NPR reports on Kenya’s new embrace of a distinctively purple variety of tea. Its proper, very unsexy name is TRFK 306, reflecting its origin as a government-lab-created variety specifically designed for medicinal uses. The purple color comes from high levels of anthocyanins, the same antioxidants that give other red, blue and purple foods like blueberries, kidney beans and grapes their color.

Anthocyanins have a semi-established reputation in the alternative medicine community as a possible treatment for everything from high blood pressure to cancer. Scientific studies have been mostly inconclusive; anthocyanins interact in complex ways with lots of other chemicals in the body, so it can be difficult to pinpoint out exactly what’s going on.

But that’s mostly irrelevant to the taste of the purple tea, which, according to tea experts interviewed by NPR, is delicious. It doesn’t produce a purple-colored tea; the color depends solely on the way the tea is treated. Done in a minimal, steamed method the way most green teas are, the color is a pale yellow. Fermented and rolled into an oolong, it’s a dark amber. All, apparently, have a slight berry tone, which may come from the anthocyanins.
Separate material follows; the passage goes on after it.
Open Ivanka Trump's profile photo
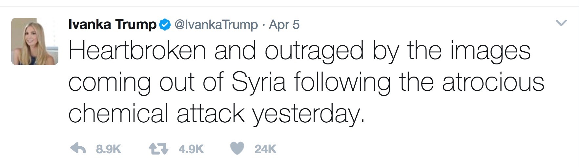This screenshot has height=167, width=579. click(35, 41)
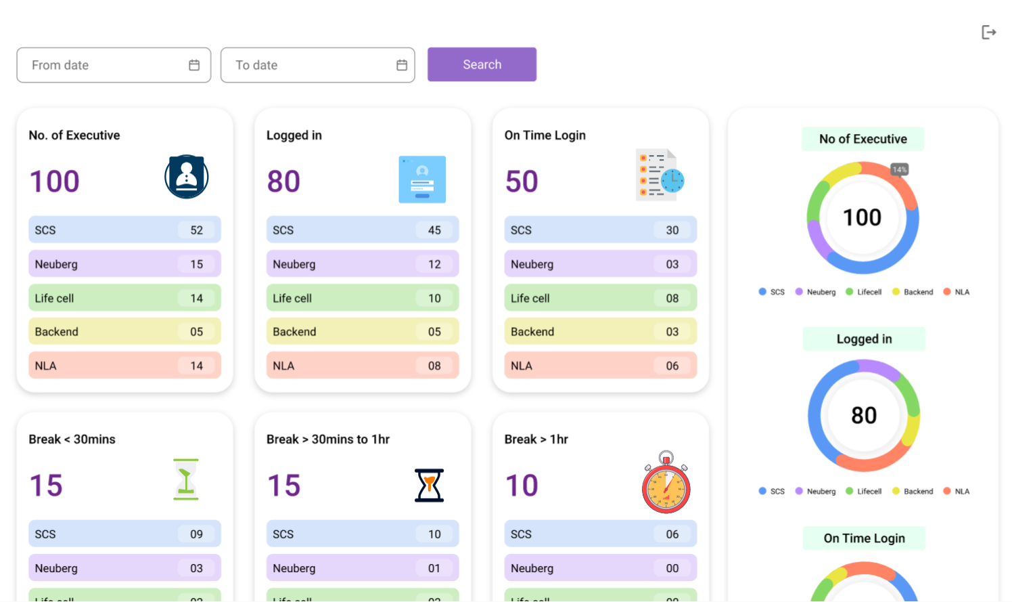Click the Backend legend color in Logged in chart
Image resolution: width=1012 pixels, height=602 pixels.
point(896,491)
The tea isn’t easy to find; most tea shops don’t even stock it, though you can find it online. The largest obstacle to mass production (the tea itself is hardy and has a substantial output) may be Kenya’s production methods, which are largely set up for a specific kind of tea. Most Kenyan tea is simple black tea created by the CTC, or cut-tear-curl, method; it’s a typical strong, bitter black tea that you might find in mass-market teabags or cheaper Earl Grey blends, things like that. The purple tea, being potentially much more profitable, wouldn’t be produced in this mass-market fashion, but instead created more deliberately and carefully to ensure a high-quality end product. Still, the purple seems a promising new varietal that’d be novel in most of the world.